Ahora, en esta era sin Chiquito que comienza y verá tantas maldades 3.0, yo me asomo a la ventana, al Internet, y al mundo. Voy pensando, entonces, en España. En esta vida laborable que se nos queda sin humor. En qué gravedad se le pone al careto del lunes. Pienso que ya nadie nos arrancará una sonrisa; pienso en que ahora todo el que sale en la televisión procura vendernos algo camuflado con cierto humor negro que esconde un volquete de bilis. Porque aunque suene a tópico, ahora que tenemos que retornar a nuestras faenas sin Chiquito de la Calzada, la cabeza se nos vuelve a sus años, a cuando la televisión era un bálsamo y un país entero vio en Chiquito esa verdad de la risa que ya no se alcanza ni tras las copas. Pongo la TV en silencio y tiene no sé qué de justicia poética que el telediario circular, el '24 Horas', intercale el homenaje de Málaga a su Gregorio entre tanto radical que salió a la Barcelona otoñal a restregarnos banderas golpistas.
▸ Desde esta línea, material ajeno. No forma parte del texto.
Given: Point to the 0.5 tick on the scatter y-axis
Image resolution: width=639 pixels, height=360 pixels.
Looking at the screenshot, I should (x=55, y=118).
Todos recordaremos a Chiquito, evidentemente. Y dónde estábamos aquel día en que un chiste -cuyo argumento nos recordaba vagamente a Eugenio- adquirió existencia por sí sólo. O cómo la anécdota de un enano que pide una cerveza, de un niño orejón, de un marido cornudo y un número de la Meremérita por un olivar, podía narrarse a medio camino entre Gómez de la Serna y el baile de San Vito. He vuelto a escribir hoy lunes de Chiquito; he vuelto a sentir cómo fue el primer fenómeno viral de una España que también lo pasaba mal con tiros en la nuca, recesión, y cosas similares.

Chiquito ausente y en lunes es este contradiós inasumible. El periódico habla de la ciudad y del mundo; ahora llega la espantosa rutina en que pasan cosas y pasa lo mismo: Cataluña y esa minoría gritona de los bandoleros.

Sumergirme en los años en que vivimos con Chiquito me ha despertado una mueca medio sonriente. El invierno promete ser seco y largo. Quedan los vídeos de Chiquito en la nube para convencernos que cualquier tiempo pasado fue mejor. Y sepan que volver a Chiquito es un conjuro para soportar lo que va a venirnos: de aquí a la eternidad.